Rubin is expected to arrive later this year and is aimed squarely at the fastest-growing part of the AI ​​business, helping to generate results from trained models.

Huang said Rubin’s flagship server will include 72 Nvidia graphics processing units and 36 central processors, and will be able to connect to larger “pods” containing more than 1,000 Rubin chips.

Much of the conversation revolved around efficiency. Huang said Rubin systems could improve the efficiency of generating AI “tokens” (the basic units produced by language models) by about 10 times, with the help of a type of proprietary data that the company wants the broader industry to adopt. He added that the jump in performance comes despite just a 1.6-fold increase in the number of transistors.

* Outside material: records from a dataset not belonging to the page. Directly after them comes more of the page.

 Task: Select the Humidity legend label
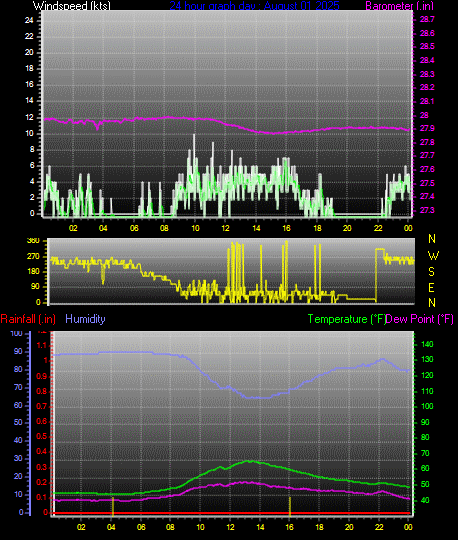pos(85,319)
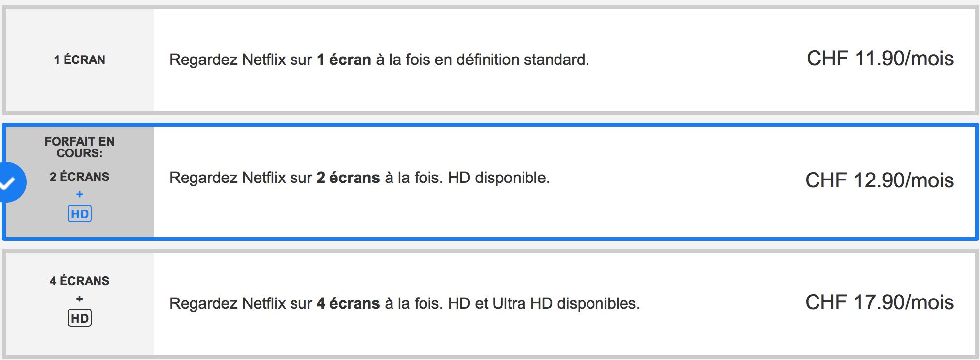Click the FORFAIT EN COURS heading
The height and width of the screenshot is (360, 980).
tap(80, 148)
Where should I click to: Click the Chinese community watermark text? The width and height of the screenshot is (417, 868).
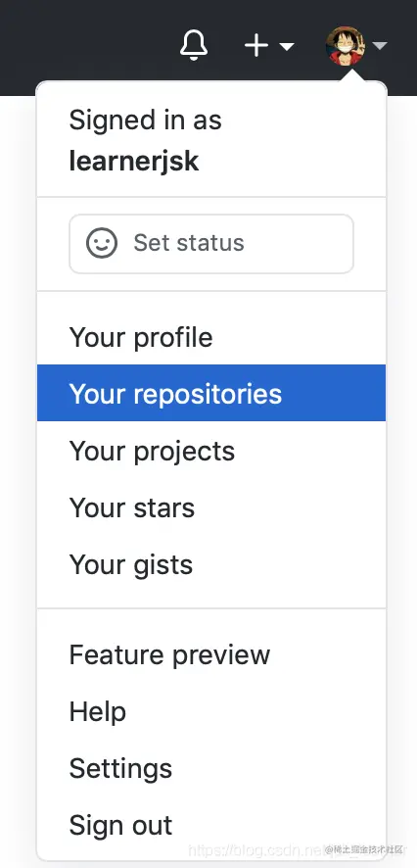(x=364, y=848)
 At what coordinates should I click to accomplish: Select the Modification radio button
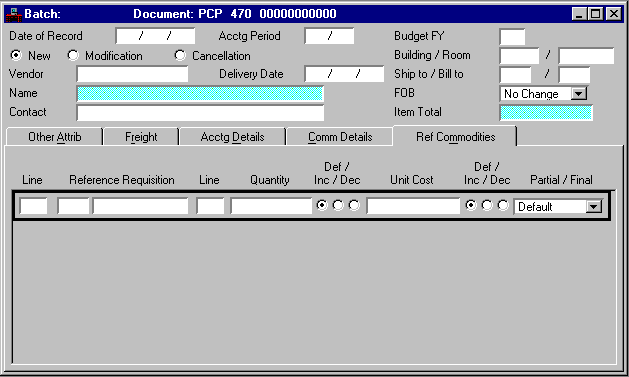pos(73,55)
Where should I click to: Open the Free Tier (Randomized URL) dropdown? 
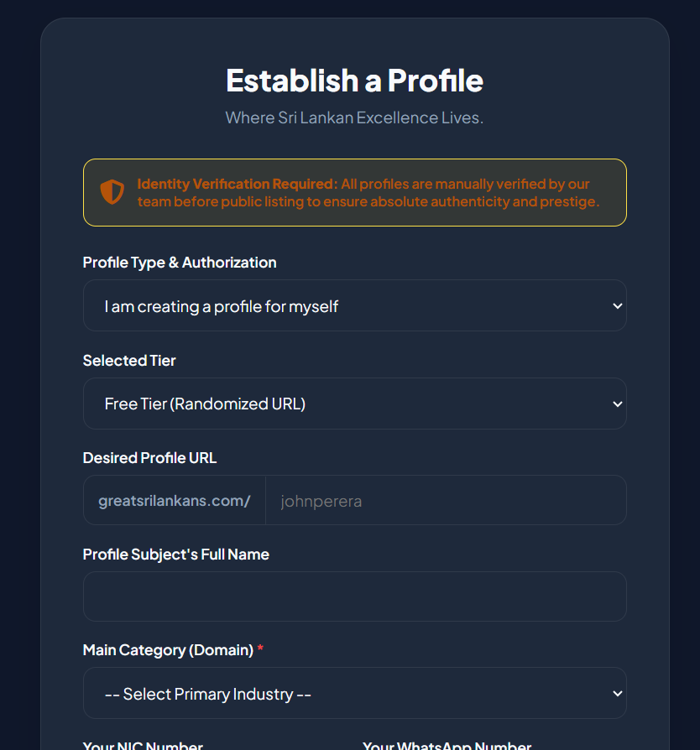pos(354,404)
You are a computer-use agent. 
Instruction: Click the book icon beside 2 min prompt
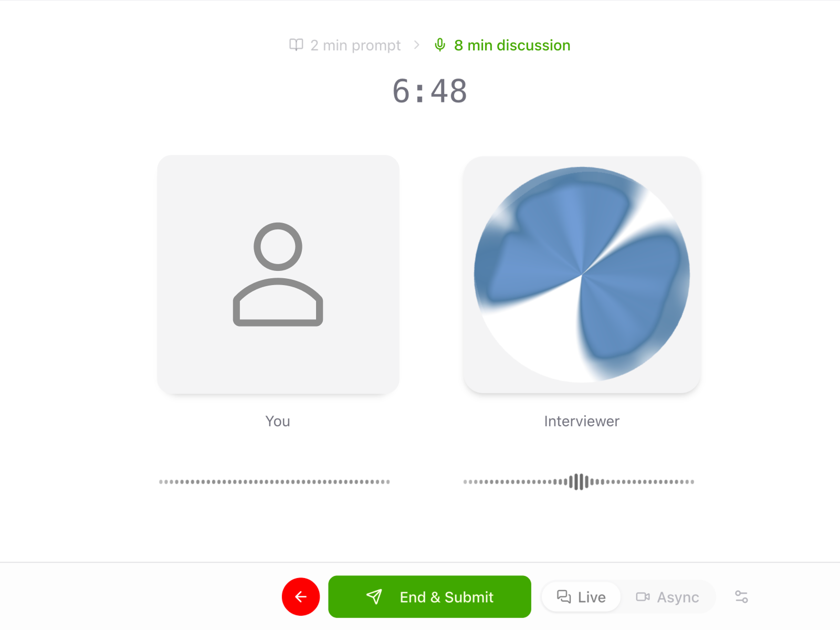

Huang described AI development as a race in which faster processing means reaching the next milestone sooner, forcing competitors to spend aggressively on chips, networks and storage.

How bitcoin miners are affected

That same infrastructure race has also been reshaping parts of the cryptocurrency market.

Bitcoin miners have increasingly marketed themselves as power and rack space operators rather than pure crypto operations, offering their power contracts, cooling capacity, and data center footprints to AI customers.

Hosting AI workloads can generate more stable cash flows than bitcoin mining during down cycles, especially for companies with cheap power, existing sites, and cooling capacity.

But the rise of AI also raises the bar. Data center space is becoming a premium asset, with hyperscalers, cloud companies and AI startups bidding for the best sites.

That can raise rents, equipment costs and financial hurdles for smaller miners. In other words, miners that look like infrastructure companies stand to win, while those that rely purely on mining margins face a tougher 2026.

Meanwhile, Nvidia also highlighted new network switches that use a connection method called packed optics, a key technology for linking thousands of machines into a single system.

The company said CoreWeave will be among the first to receive Rubin systems and expects Microsoft, Oracle, Amazon and Alphabet to adopt them as well.